#### [Your task]
Repeat the lines of the data that follow, please, starting at the first and stopping after the one with "Honeybeepott boobs flashing milf (1616, 1015)".

#### [Study material]
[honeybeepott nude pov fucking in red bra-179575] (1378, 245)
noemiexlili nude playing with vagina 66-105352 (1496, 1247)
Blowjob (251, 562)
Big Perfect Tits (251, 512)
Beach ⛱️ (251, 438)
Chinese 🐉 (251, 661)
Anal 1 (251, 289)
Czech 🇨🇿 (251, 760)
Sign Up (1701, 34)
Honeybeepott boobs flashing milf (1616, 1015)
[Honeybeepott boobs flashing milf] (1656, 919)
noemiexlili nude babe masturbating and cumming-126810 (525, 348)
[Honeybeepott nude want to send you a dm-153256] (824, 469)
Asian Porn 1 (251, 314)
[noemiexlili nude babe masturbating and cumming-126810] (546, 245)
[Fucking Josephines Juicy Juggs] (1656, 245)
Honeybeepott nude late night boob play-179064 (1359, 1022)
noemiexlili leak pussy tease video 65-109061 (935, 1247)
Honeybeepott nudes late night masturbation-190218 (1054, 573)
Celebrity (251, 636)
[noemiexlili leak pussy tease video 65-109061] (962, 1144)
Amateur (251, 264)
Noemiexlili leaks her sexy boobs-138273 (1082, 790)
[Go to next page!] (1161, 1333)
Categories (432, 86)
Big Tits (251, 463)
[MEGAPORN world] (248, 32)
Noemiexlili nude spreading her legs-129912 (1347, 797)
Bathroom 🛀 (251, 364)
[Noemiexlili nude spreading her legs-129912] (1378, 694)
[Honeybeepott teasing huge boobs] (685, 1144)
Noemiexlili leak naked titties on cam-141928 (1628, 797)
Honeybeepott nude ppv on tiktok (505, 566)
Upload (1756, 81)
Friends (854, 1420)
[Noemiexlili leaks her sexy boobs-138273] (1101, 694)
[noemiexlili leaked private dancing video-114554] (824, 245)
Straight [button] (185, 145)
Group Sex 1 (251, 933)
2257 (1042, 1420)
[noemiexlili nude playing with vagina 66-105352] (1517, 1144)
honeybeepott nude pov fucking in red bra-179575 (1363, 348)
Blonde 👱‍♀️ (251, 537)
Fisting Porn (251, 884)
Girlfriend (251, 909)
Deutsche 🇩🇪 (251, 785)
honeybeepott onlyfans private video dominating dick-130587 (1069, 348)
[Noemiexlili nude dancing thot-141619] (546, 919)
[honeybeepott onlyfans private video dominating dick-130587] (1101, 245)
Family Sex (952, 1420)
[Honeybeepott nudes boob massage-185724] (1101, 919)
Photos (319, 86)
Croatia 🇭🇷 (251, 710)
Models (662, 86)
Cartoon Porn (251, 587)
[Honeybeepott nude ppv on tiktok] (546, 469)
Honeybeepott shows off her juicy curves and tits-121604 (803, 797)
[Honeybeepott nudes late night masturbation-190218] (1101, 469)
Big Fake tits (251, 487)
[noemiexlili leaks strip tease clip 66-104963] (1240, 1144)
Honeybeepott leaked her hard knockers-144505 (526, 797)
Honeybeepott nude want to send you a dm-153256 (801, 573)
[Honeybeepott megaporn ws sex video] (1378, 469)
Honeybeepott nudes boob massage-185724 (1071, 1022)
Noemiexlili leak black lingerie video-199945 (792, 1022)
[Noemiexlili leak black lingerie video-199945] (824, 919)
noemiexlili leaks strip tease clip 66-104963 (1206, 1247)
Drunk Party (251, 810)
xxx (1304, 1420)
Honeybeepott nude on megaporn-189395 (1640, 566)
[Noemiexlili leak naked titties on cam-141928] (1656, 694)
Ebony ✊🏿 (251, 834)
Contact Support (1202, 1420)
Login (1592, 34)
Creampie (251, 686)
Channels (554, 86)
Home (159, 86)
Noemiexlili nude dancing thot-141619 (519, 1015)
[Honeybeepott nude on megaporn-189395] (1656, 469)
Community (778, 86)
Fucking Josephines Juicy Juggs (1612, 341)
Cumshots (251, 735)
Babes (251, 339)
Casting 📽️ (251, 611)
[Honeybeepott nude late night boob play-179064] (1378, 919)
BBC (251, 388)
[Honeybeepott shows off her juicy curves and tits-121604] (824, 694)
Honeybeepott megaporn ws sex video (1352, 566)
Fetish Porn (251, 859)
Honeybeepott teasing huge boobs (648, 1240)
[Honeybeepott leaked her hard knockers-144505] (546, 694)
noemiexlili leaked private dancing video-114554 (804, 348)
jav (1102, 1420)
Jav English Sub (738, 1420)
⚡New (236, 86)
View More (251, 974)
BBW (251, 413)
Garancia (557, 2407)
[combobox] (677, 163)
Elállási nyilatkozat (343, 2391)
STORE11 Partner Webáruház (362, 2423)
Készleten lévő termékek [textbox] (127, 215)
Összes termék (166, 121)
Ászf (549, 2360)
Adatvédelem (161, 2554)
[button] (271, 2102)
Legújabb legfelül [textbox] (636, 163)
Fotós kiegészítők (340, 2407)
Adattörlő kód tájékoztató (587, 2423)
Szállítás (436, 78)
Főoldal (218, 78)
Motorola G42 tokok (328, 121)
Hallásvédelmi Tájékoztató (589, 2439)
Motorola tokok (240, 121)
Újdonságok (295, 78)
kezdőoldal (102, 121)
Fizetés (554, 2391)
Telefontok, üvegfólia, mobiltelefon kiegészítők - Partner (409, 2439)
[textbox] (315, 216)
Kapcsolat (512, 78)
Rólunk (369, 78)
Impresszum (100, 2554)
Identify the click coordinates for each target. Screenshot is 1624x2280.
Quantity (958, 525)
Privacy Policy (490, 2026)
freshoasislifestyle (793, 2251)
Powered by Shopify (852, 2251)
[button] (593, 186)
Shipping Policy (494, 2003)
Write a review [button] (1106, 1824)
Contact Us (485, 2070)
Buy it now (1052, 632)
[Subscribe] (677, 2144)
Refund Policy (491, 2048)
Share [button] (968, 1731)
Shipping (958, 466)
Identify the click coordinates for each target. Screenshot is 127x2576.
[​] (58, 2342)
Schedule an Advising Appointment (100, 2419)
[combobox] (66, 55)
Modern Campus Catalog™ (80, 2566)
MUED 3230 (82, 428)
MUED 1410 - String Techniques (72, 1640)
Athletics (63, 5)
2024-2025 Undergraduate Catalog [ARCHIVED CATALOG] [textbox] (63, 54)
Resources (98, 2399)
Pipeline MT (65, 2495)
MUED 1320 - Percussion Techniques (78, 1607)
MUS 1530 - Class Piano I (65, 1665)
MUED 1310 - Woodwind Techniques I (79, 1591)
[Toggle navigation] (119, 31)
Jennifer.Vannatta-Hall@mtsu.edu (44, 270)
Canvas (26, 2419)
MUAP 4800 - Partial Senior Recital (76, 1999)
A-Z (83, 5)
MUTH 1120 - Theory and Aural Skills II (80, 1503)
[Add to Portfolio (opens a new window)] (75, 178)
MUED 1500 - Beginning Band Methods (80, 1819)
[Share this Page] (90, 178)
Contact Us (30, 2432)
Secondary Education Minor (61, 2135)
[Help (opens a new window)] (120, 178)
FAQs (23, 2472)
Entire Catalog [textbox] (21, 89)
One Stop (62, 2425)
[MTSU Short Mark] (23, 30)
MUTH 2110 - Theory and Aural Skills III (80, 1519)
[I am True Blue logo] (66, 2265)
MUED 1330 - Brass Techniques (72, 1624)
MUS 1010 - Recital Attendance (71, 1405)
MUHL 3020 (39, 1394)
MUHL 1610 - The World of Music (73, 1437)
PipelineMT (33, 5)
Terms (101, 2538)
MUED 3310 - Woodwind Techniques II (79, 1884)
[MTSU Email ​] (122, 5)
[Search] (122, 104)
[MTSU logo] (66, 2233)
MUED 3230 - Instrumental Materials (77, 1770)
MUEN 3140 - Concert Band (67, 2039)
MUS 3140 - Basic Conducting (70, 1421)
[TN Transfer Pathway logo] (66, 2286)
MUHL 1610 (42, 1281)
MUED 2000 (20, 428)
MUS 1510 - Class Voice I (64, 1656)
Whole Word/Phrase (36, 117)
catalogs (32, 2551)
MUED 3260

#### [Solution to the exercise]
[honeybeepott nude pov fucking in red bra-179575] (1378, 245)
noemiexlili nude playing with vagina 66-105352 (1496, 1247)
Blowjob (251, 562)
Big Perfect Tits (251, 512)
Beach ⛱️ (251, 438)
Chinese 🐉 (251, 661)
Anal 1 (251, 289)
Czech 🇨🇿 (251, 760)
Sign Up (1701, 34)
Honeybeepott boobs flashing milf (1616, 1015)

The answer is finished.